PROBLEM REQUIREMENTS: The lines to copy from the listing below are those that contain the string "agent".

EXTRACTED RECORDS:
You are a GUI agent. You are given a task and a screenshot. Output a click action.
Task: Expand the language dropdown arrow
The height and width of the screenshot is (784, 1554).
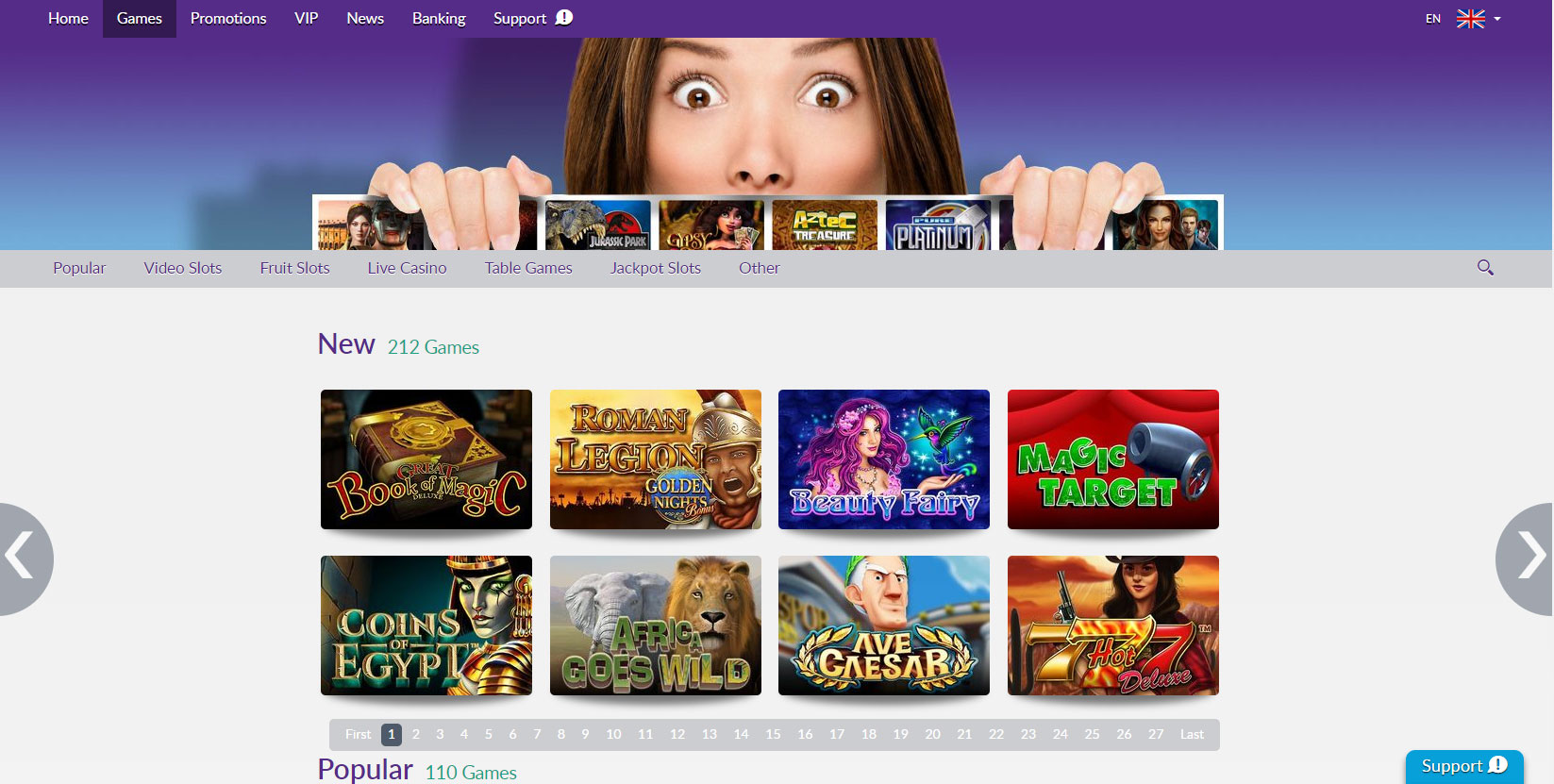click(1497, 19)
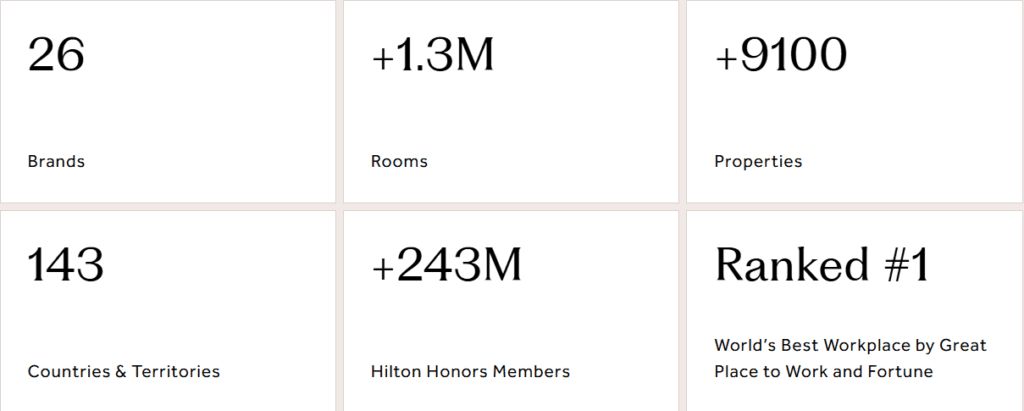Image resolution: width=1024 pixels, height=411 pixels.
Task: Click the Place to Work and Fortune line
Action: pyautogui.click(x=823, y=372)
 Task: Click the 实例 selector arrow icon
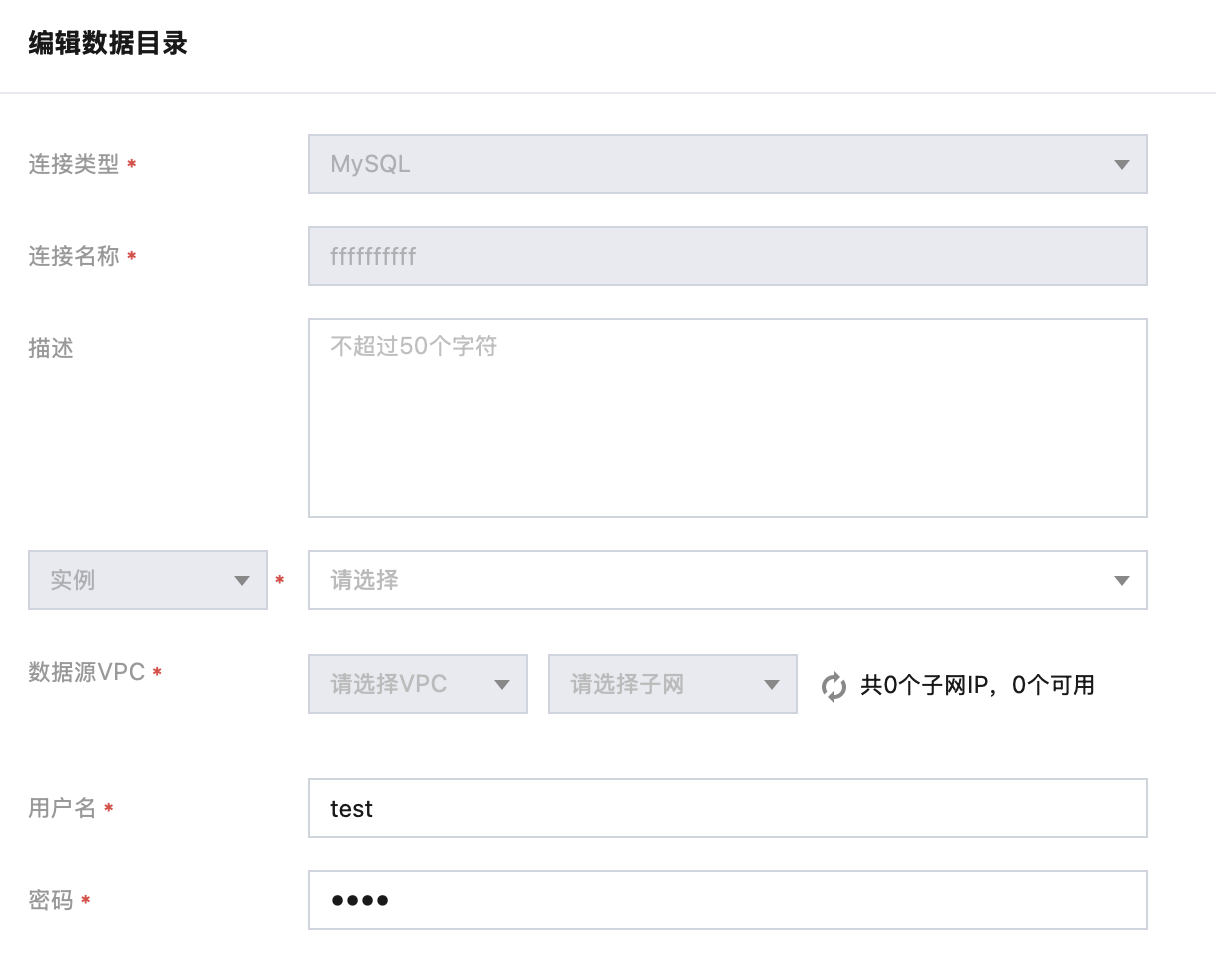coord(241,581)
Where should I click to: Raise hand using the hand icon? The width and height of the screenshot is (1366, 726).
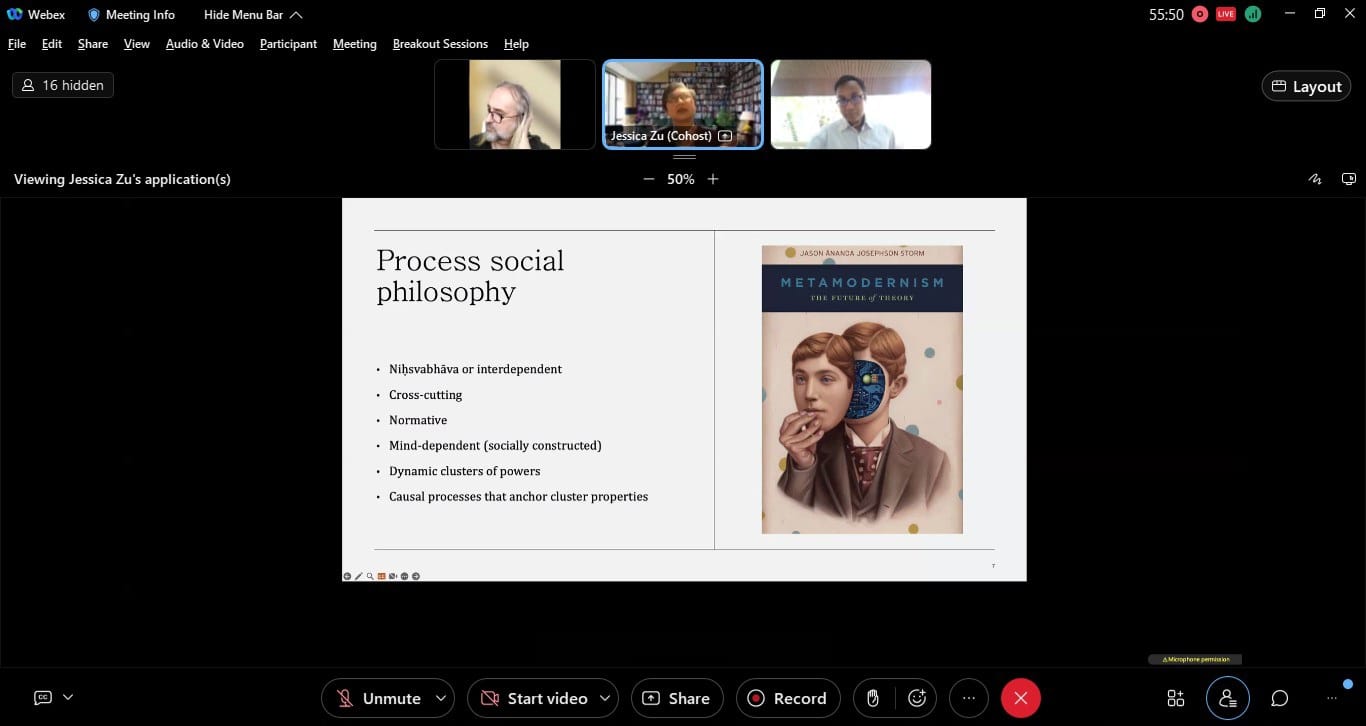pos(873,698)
---
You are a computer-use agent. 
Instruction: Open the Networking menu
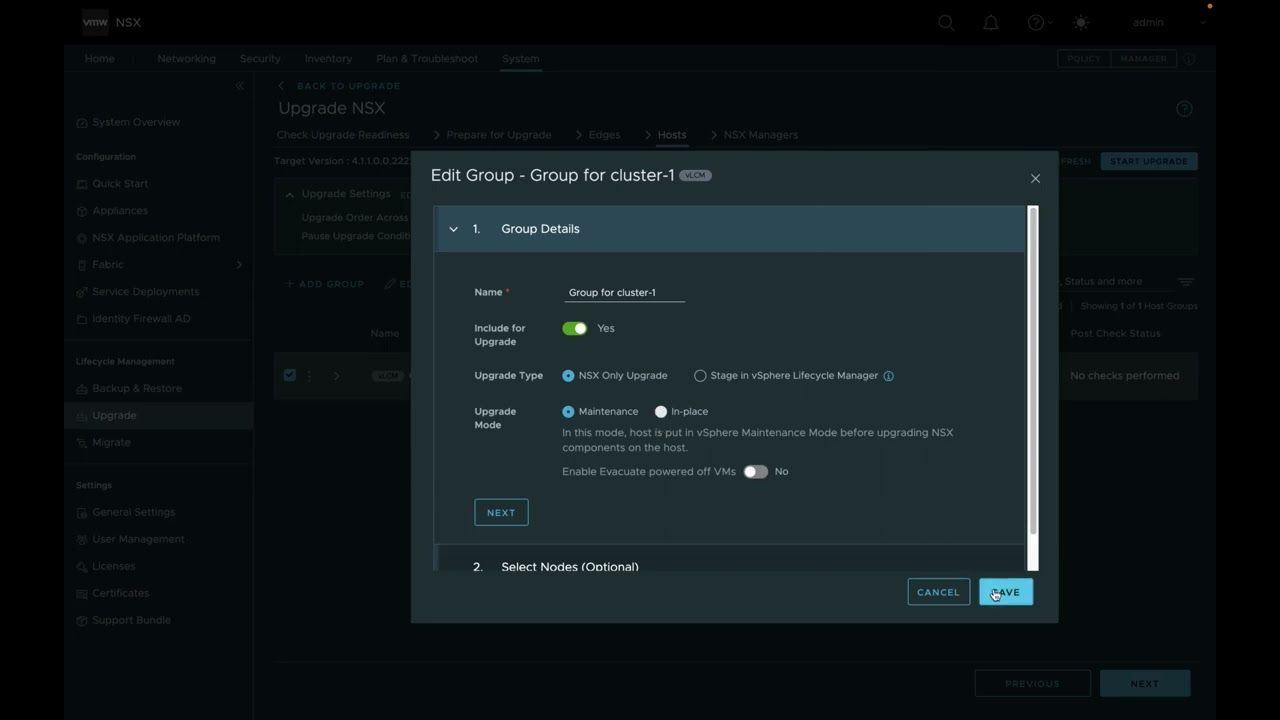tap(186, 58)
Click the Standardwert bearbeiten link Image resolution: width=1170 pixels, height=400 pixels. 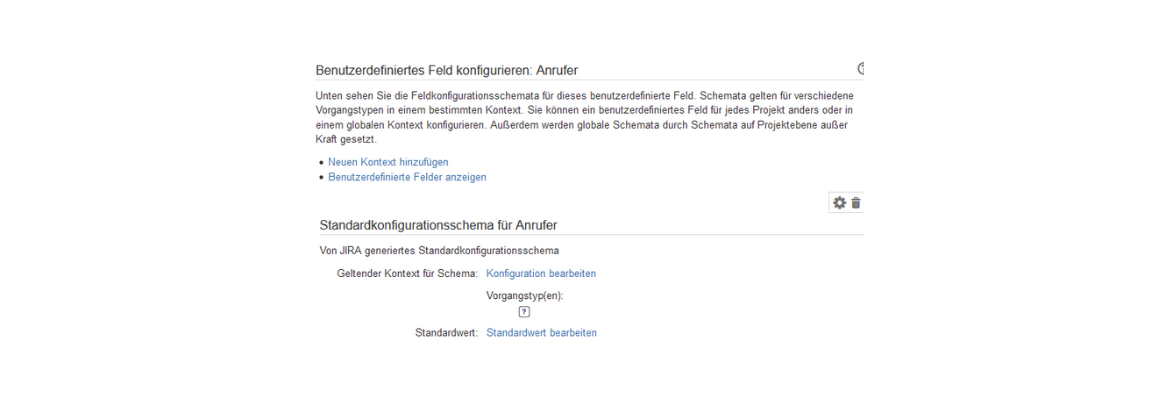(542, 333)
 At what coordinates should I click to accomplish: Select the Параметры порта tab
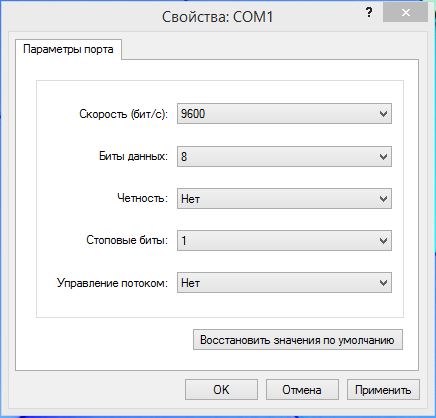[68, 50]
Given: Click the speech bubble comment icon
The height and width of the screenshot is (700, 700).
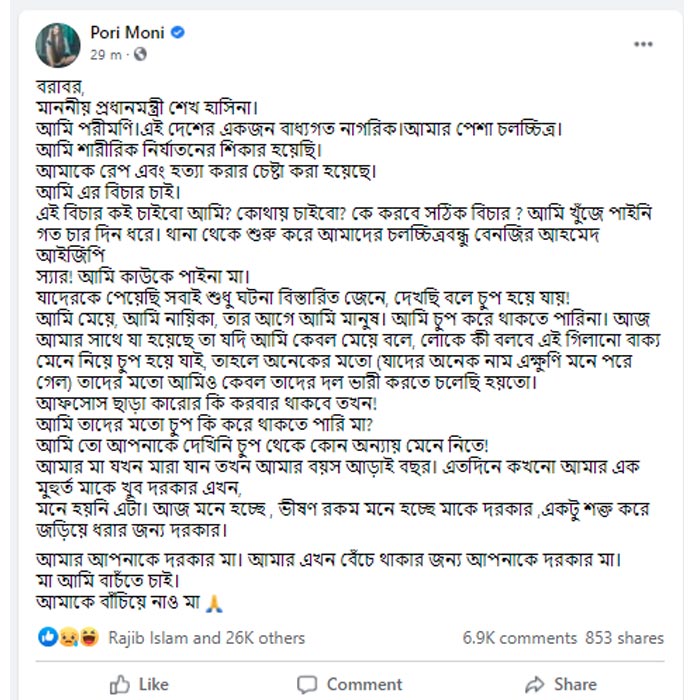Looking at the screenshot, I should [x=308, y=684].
--
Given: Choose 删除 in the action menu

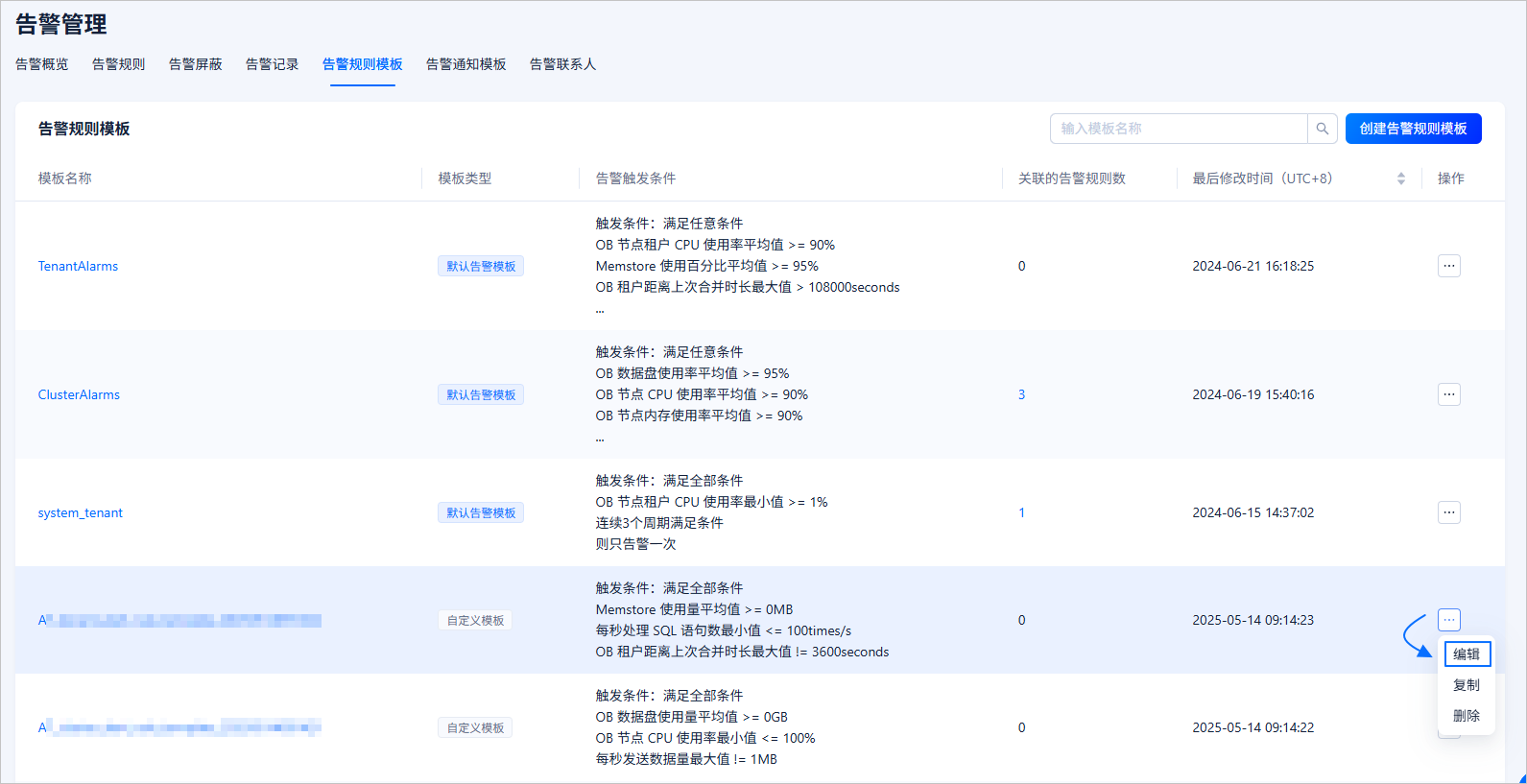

RESPONSE BOX:
You are a GUI agent. You are given a task and a screenshot. Output a click action.
You are a computer-use agent. 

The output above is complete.